Speaking of kids, they are also learning everything virtually by spending time on tabs or mobile phones and, in their free time, they are playing on tabs, again! Earlier, parents were worried about their kids when they spent too much time playing games on-screen or watching YouTube. But, now that they have no choice but to spend more time on screens, will kids develop a fear of waking up in the morning, getting ready, carrying tiffin and school bags, and physically going to school, where they will be surrounded by 45 other students?
We can’t deny the fact that life has become easy and everything happens with one click. Nowadays, our phones have everything in one place. Be it banking apps, food delivery apps, e-commerce apps and not to forget social media accounts. We have everything on our phones. This leads to spending more time on screens.
I miss those days when we were going to the office, meeting people in person, taking those coffee breaks and now it is all replaced by screen time. Working from home has resulted in fewer breaks from screening. The training/meetings that we were having in the office are now replaced by all online meetings. Which leads to spending even more screening hours.

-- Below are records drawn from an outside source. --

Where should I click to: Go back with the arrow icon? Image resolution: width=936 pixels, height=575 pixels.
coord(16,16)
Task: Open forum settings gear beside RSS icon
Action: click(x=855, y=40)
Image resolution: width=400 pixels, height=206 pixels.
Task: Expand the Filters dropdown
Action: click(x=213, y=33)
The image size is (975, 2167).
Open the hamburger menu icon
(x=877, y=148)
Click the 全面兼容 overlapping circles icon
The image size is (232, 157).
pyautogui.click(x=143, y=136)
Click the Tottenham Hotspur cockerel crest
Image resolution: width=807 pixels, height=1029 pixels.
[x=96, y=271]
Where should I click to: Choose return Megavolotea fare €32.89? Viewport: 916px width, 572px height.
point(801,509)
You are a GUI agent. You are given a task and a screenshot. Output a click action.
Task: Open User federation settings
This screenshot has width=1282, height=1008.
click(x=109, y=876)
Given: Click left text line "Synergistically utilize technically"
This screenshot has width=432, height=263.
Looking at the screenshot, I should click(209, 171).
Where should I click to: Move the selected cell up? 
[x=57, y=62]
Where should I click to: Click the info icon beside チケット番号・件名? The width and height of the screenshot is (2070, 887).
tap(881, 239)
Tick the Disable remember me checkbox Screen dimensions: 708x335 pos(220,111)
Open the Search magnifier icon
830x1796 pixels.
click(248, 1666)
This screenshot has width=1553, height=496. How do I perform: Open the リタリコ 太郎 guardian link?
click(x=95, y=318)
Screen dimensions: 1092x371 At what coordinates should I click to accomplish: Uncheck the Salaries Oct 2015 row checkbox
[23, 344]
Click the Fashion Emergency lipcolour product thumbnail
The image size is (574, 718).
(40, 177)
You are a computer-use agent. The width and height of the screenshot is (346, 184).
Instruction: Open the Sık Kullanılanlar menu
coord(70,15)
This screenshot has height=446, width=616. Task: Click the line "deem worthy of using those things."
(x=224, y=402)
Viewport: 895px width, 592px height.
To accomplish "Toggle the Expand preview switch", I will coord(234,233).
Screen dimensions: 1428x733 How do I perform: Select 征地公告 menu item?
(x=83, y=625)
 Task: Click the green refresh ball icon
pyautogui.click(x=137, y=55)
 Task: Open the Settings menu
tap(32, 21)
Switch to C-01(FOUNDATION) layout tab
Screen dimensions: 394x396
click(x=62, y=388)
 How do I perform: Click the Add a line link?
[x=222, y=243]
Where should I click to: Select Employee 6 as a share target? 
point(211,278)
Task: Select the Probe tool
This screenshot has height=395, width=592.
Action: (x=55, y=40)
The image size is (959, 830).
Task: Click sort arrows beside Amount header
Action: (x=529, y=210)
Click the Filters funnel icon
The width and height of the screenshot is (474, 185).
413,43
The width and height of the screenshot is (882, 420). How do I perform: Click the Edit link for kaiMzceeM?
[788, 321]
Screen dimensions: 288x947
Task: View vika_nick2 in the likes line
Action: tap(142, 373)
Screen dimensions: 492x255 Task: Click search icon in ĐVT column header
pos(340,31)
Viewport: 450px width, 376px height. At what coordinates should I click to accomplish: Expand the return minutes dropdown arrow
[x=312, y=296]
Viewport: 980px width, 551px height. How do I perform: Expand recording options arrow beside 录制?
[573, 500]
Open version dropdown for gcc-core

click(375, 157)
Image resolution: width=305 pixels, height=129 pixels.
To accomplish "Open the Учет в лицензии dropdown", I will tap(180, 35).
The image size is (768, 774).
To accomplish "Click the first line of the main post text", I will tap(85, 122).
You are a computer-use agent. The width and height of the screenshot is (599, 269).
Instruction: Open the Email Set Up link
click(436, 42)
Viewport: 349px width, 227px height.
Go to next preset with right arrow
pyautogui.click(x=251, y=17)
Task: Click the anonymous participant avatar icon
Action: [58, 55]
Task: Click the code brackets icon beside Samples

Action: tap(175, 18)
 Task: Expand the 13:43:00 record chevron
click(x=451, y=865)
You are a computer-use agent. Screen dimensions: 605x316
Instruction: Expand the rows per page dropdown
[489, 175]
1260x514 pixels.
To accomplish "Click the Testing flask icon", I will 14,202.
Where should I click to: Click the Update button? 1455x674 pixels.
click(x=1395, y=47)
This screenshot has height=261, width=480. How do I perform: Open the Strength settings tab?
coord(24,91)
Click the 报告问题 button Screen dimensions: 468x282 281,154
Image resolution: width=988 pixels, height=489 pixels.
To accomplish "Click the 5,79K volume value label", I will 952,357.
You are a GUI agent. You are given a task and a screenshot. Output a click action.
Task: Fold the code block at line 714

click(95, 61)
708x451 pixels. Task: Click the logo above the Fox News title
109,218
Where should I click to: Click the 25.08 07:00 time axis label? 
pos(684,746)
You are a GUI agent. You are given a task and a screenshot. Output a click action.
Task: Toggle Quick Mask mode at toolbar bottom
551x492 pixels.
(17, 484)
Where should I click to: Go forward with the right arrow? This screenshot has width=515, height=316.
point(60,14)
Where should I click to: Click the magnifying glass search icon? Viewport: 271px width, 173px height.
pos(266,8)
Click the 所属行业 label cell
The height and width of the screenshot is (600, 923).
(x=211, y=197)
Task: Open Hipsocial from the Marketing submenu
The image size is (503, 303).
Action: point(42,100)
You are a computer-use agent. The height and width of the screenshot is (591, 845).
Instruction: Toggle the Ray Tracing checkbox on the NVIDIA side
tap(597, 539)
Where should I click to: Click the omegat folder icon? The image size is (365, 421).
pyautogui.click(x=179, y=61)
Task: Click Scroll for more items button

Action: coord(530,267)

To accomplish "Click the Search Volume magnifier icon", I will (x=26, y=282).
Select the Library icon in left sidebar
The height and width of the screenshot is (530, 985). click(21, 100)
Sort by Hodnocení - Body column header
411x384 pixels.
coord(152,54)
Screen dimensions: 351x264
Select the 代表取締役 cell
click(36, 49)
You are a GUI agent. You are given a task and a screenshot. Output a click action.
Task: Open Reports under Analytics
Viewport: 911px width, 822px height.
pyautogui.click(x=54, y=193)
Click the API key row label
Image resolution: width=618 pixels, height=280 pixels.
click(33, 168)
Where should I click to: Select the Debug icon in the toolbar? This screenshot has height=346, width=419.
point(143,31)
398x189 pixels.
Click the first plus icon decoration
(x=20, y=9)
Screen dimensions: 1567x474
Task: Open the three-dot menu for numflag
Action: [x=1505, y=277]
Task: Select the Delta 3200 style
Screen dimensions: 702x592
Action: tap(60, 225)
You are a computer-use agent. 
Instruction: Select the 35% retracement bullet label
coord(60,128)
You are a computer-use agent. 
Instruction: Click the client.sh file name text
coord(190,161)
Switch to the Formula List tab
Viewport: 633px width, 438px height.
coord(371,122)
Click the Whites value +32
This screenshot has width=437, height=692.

Considering the lifestyle that we are living and its effects on our bodies, now it is time to take a break and think about how we can go offline, at least for some hours of the day. Since work and schooling are impossible without screens, let us keep it that way. But we can surely work on the rest of the things. How? Well, here are my thoughts about how we can avoid screen time by adopting easy moves in our day-to-day activities.
To come out of the toxic relationship with screen time, we need to be a little more reorganised and we have to reprioritise our activities. Currently, work is everywhere. It is in my drawing-room, it is on my phone through office apps when I am driving or it is there even when I am logged off during office hours. But it is in my hand not to let my work enter into my time. Now that office apps are installed on my phone, I continuously get notifications of office emails. I opened that email out of curiosity and eventually responded to it by re-logging into my laptop. But we’re forgetting one thing: the person who must have sent you an email has written his last email of the day and shut down his laptop screen, and I’m still responding to that email after hours. Someone can call me if there is an emergency. I can speak on the call, but that still allows me to spend time looking at the screen, and I simply turn off office notifications during my non-working hours.
How about organising our time? I try to avoid using my phone, laptop, or tablet, especially when I’m spending ‘me-time’. Taking out some time from a busy schedule is like therapy for me. I recently decided to follow the simple rule of not checking my phone for the first one hour after I wake up and one hour before I go to bed because, in my experience, looking at my phone as soon as I wake up makes me less productive. There may be some sad news in WhatsApp chats or on social media, and I don’t want to start my day with bad news. So I wake up and I plan my schedule.